CPUC / General Comments / October 29, 2010 /
  • The proposal also presents a gaming opportunity for a plant seeking to leverage a CPM designation through a threat of retirement of the unit.[9] A generator may be able to predict its importance to the grid based on past history, its location in a Local Area or Subarea, or information from the various planning processes. A generator could then threaten to retire in order to receive a CPM designation at a price higher than the current market for capacity. In the present market, it is clear some generators are currently willing to enter in RA contracts with LSEs below the current $41/kw-yr backstop price, let alone the $55/kw-yr proposed for CPM. The CAISO’s Market Surveillance Committee has acknowledged that a 12-month designation can create an incentive for units to threaten to retire and the “CPM payment can influence RA prices.”[10]
  • In addition, many generating resources, particularly older and less efficient ones in Local Areas, are typically part of a fleet of resources owned by affiliated companies. Affiliated companies could assign ownership of an individual resource to a particular entity to support a claim for economic subsidy, regardless of the overall profitability of other resources owned or operated by affiliated entities.

CPUC / General Comments / October 29, 2010 /
  • It is also not clear that the CAISO can accurately predict what capacity will be needed over the next two years to justify up to a 12-month CPM designation without relying on data from the year’s Local Capacity Technical Analysis (LCR) study, which may not be available at the time the CAISO makes the determination of whether to offer a CPM designation. The LCR study provides the basis for single-year Local RA obligations for the next compliance year.
  • The proposed process to conduct due diligence to justify up to a 12-month CPM designation cannot support a legitimate determination regarding the financial status of the generator. The substance of the required affidavit and financial documentation, are not clearly defined, including the standards governing the supporting documentation (e.g., Generally Accepted Accounting Principles (GAAP), Financial Accounting Standards Board (FASP) or Sarbanes Oxley).
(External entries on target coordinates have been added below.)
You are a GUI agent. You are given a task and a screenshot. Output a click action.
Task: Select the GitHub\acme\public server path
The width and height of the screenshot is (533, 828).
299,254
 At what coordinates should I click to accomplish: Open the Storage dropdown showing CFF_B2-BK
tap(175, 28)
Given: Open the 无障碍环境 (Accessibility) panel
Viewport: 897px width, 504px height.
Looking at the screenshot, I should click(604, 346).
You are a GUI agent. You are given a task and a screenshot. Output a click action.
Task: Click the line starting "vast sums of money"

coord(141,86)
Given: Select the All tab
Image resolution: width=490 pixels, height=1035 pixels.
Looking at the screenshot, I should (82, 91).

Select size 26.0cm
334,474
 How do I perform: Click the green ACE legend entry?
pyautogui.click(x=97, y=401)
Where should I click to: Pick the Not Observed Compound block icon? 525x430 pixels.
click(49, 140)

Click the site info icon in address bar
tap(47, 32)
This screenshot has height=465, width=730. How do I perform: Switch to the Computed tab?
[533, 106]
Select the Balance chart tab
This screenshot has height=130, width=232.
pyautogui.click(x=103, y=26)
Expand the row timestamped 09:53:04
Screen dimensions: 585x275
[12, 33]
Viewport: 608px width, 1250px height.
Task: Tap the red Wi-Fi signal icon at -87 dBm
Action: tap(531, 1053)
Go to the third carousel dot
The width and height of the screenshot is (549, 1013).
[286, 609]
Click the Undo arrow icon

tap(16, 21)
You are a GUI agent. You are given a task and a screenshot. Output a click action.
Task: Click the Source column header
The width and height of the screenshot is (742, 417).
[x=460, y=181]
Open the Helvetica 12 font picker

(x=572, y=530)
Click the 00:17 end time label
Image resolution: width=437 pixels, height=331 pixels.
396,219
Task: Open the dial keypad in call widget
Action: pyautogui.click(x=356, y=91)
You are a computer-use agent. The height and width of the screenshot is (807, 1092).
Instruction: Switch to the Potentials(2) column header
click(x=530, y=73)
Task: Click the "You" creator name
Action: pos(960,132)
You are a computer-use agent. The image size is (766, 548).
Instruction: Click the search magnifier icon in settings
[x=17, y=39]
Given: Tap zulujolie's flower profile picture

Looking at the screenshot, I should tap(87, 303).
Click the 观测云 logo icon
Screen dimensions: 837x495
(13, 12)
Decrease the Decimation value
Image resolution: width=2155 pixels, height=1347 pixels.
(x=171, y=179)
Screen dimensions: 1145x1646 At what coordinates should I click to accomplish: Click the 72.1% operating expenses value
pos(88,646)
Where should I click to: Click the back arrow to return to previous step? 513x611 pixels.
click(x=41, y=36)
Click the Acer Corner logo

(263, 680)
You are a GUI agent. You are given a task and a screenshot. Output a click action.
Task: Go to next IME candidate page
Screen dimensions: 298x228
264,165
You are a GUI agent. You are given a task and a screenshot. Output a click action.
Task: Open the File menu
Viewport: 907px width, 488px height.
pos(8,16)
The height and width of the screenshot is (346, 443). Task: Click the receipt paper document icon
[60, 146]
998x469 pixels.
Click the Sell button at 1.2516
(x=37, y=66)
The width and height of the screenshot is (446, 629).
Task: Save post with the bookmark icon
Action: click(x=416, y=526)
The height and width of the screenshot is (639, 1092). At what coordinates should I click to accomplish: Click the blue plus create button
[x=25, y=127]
Similarly, no standards are described for determination of whether a resource should be economically subsidized; the lack of a transparent or objective process is in stark contrast to the review processes to test and verify other claims made by generators, such as PMax or deliverability. Moreover, generation unit owners’ calculation of expected market revenues will be based on subjective and speculative assumptions.
  • CPUC supports not using a higher level of payment for CPM, such as CONE. CPM is for short-term backstop procurement, not to incent investment. The proposed $55/kW-year prices is above prices observed in the current capacity markets and therefore risks raising prices for capacity in the CPUC’s RA program.
  • The CPM should have a two-year sunset because of numerous pending market design changes.
  • For the above reasons, the CPUC respectfully requests that the CAISO withdraw sections 43.2.6, 43.3.7, and 43.8.7 of its Draft Tariff Language before submitting to FERC for approval.

PGE / Grammatical Errors / October 27, 2010 / Section 40.9.7.3 (line 13): In the second paragraph, there is an extra space between “Availability” and “Standard”.
Section 43.2.2 (line 10): There is an extra period after the phrase “Section 43.2.2”.
Section 43.7.2.2 (line 6): There is an extra space between “Outages,” and “in.”
Section 43.9: There are two subsections entitled “e” (the second subsection should be entitled “f”). The second subsection entitled “e” (line 2) should have an added space between “Section,” and “in.”